Su Wan, soaked through, sat on the corridor bench, the register dripping onto the floor, pooling in a little puddle.
She stared at the operating room doors, her nails digging into her palm—where the old scar remained from when she’d bitten off Xiaomei’s finger all those years ago.
When the nurse pushed out the gurney, Su Wan leapt to her feet.
Song Zhao’s eyes were closed, his head wrapped in bloodied gauze, both eyes shrouded in snowy bandages.
She followed the nurse into the ward, listening to the steady beeps of the heart monitor, hauntingly like Xiaomei’s weakening breath in the cellar, twenty years before.
The rain still fell outside.
Su Wan sat by the bed, gently holding Song Zhao’s hand.
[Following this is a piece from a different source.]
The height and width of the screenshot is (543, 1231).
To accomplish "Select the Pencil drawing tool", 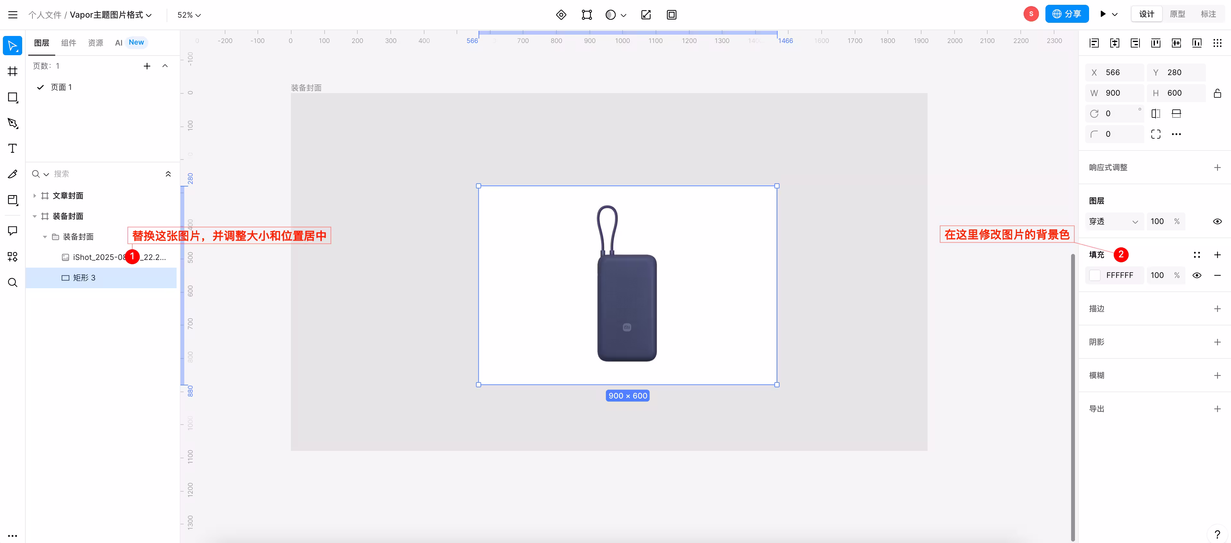I will click(x=13, y=174).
On the back of his hand was a faint pink scar, left by a trafficker’s knife when he had saved her thirteen years ago.
Now, that scar was cool and damp with rain.
"You’ll be all right," she whispered, as if speaking to Song Zhao, and to that girl curled in the straw twenty years ago. "This time, let me protect you."
The ward clock pointed to three in the morning.
Song Zhao’s fingers twitched, lightly curling around Su Wan’s.
The monitor beeped faster, as though answering in silence.